漫画家のコメダ優のアシスタントを務める女性。ふんわりしたボブヘアにしている。自分自身でも漫画の執筆活動は行っているが、同人誌の制作のみに留めている。学生の頃、「タイバニ」という作品にハマった事がきっかけで、漫画を執筆するようになった。コメダを尊敬して慕っており、コメダからは「ちま」と呼ばれている。

相馬

漫画家のコメダ優の担当編集者を務める女性。ウエーブヘアの女子力高い系の人物で、コメダのもとに打ち合わせに訪れた際、今話題の激ウマ洋菓子「フレデリック・カッセルのミルフィーユ・ヴァニーユ」を手土産に持って来た。

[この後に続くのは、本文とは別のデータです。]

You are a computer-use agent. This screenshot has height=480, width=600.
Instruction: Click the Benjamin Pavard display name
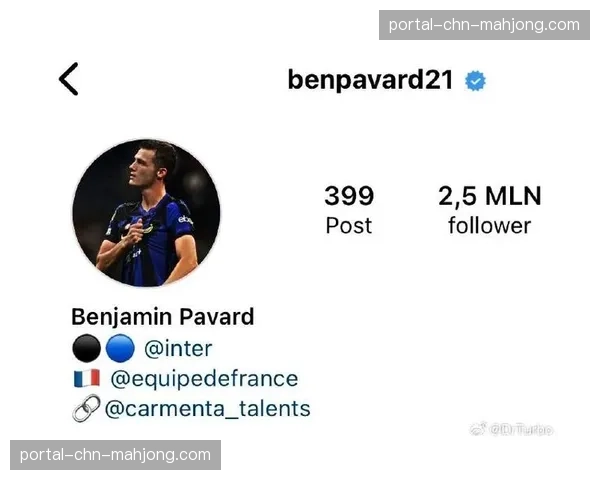(163, 317)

会社からコメダのもとへは、新幹線を利用して通っている。

その他キーワード

君のことだけ見ていたい

漫画家のコメダ優により執筆されたBL漫画。「佑馬」と「咲良」という二人の男子が織りなす恋模様を描いたラブストーリー。当初は季刊誌に掲載されていたため、コミックスは1年半に1冊のペースで刊行されていたが、その後、掲載誌が月刊誌となったため、月1回連載になった。市野井雪が表紙絵の美しさに惹かれ、購入した初めてのBL本であり、その後も佐山うららと共にコアなファンとなり、継続的に読み続けていく事になる。